Fig. 1: Gapless environment for photonic crystal slabs.

From: Classifying topology in photonic crystal slabs with radiative environments

Fig. 1

a Schematic of a free-standing photonic crystal slab in a three-dimensional (3D) geometry. Photonic structures are inherently 3D and are usually surrounded by an homogeneous material that features a light cone. As such, out-of-plane radiative losses, depicted by the red arrows, are inherent to such structures.

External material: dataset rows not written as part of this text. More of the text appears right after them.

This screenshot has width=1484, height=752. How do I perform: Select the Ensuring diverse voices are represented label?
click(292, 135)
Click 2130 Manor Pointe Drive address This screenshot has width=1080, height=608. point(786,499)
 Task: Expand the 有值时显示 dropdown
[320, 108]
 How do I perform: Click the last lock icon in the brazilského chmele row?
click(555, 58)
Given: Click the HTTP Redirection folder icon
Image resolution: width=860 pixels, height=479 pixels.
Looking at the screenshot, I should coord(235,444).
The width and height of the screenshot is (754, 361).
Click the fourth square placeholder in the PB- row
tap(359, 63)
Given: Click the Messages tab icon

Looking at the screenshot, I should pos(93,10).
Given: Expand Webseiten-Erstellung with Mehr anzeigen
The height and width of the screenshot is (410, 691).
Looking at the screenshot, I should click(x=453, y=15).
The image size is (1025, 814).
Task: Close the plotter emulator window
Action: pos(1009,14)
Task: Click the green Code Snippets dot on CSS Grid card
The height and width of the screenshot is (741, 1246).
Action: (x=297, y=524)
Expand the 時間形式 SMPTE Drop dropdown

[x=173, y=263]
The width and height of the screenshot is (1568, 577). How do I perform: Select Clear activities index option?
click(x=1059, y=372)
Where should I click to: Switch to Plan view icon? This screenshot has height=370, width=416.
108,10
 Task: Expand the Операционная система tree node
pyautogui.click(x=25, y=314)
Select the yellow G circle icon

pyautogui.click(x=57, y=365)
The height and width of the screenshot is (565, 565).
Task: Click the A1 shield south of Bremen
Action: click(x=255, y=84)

The photonic crystal is a triangular lattice with lattice constant a composed of dielectric rods, \({\bar{\epsilon }}_{jj}=14\) for j = x, y, z, of radius r = 0.37a and height t = 0.5a embedded in a gyro-electric material slab, \({\bar{\epsilon }}_{jj}=1\) and \({\bar{\epsilon }}_{xy}=-0.4i\), of thickness t = 0.5a. b Band structure of the photonic crystal slab in (a) over the first Brillouin zone, for a transverse magnetic-like polarization. The photonic band gap at around ω = 0.42[2πc/a] is the “topological band gap” known from extrapolation from the two-dimensional photonic crystal approximation. The shaded region depicts those frequencies and wavevectors that are at, or above, the light line of the surrounding air. The red line depicts the light line, ω = ck. Above the light line, photonic crystal slabs generally exhibit resonances, not bound states.